- EXERCISE DESCRIPTION:
Echo the lines starting with the line containing "Where should I" and going on through the line containing "(x=709, y=113)", and include no pictures in your answer.

- DATA:
○ ○ ○ ○ ○ ○ ○

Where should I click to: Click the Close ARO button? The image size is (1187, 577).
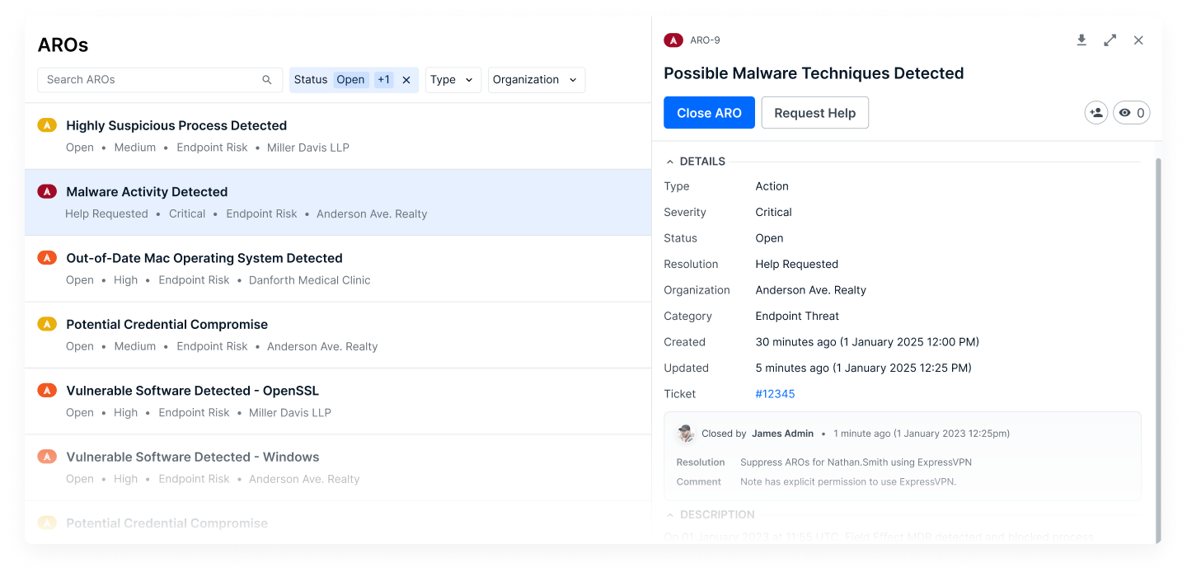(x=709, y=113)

○ ○ ○ ○ ○ ○ ○

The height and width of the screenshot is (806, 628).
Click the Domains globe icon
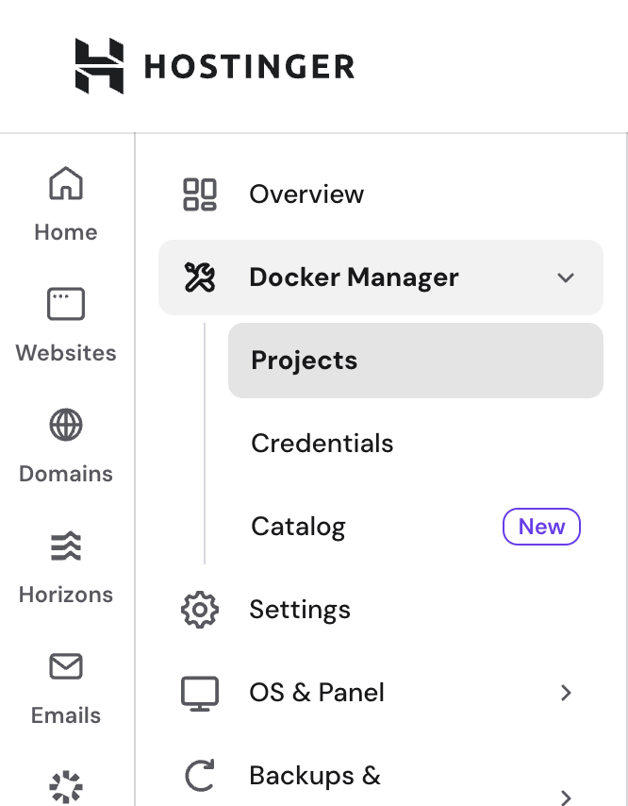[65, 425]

○ ○ ○ ○ ○ ○ ○

- EXERCISE SOLUTION:
Where should I click to: Click the Close ARO button? The image size is (1187, 577).
(x=709, y=113)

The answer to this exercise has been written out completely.